Task statement:
Only lines containing the string "will" belong in the answer; copy all of them from the entries.

The data:
┏━━

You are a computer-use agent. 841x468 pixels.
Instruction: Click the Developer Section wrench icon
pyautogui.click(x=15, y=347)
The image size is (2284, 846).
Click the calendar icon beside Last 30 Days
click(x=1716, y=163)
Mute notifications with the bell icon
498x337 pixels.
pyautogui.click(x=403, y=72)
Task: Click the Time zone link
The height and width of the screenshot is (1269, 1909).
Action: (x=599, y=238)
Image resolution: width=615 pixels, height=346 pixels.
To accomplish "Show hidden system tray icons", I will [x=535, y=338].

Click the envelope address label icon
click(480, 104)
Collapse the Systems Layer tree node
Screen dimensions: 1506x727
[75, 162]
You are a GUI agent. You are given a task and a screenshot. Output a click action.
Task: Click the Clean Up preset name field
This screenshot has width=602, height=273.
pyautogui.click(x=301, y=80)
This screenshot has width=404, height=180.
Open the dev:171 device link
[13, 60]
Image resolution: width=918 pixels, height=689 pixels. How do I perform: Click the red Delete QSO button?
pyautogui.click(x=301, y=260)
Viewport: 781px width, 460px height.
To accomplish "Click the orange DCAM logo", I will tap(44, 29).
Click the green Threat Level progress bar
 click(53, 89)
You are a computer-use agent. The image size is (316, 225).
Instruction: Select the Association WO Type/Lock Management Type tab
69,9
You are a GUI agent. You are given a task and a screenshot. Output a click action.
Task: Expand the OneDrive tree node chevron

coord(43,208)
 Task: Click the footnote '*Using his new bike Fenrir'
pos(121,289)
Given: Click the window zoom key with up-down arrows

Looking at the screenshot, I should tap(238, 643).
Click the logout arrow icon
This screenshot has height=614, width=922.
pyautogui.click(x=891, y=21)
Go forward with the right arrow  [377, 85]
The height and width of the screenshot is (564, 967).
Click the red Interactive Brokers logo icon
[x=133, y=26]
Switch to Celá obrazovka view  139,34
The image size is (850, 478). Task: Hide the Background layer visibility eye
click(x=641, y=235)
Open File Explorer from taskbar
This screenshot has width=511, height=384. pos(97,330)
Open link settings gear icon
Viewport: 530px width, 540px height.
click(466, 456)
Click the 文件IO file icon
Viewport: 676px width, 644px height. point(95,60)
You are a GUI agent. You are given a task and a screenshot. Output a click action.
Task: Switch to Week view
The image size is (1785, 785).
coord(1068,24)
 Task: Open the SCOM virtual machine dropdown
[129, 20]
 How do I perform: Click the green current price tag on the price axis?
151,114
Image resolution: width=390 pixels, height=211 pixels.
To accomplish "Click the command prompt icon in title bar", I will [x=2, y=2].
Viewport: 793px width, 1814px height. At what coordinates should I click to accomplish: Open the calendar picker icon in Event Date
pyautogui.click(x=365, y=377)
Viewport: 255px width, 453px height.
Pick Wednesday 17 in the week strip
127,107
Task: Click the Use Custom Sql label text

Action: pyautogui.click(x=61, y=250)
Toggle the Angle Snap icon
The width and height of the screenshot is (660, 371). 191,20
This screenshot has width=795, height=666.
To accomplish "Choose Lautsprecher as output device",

┗━━

Solution to the exercise:
To accomplish "Show hidden system tray icons", I will [x=535, y=338].
To accomplish "Click the orange DCAM logo", I will tap(44, 29).
To accomplish "Click the command prompt icon in title bar", I will [x=2, y=2].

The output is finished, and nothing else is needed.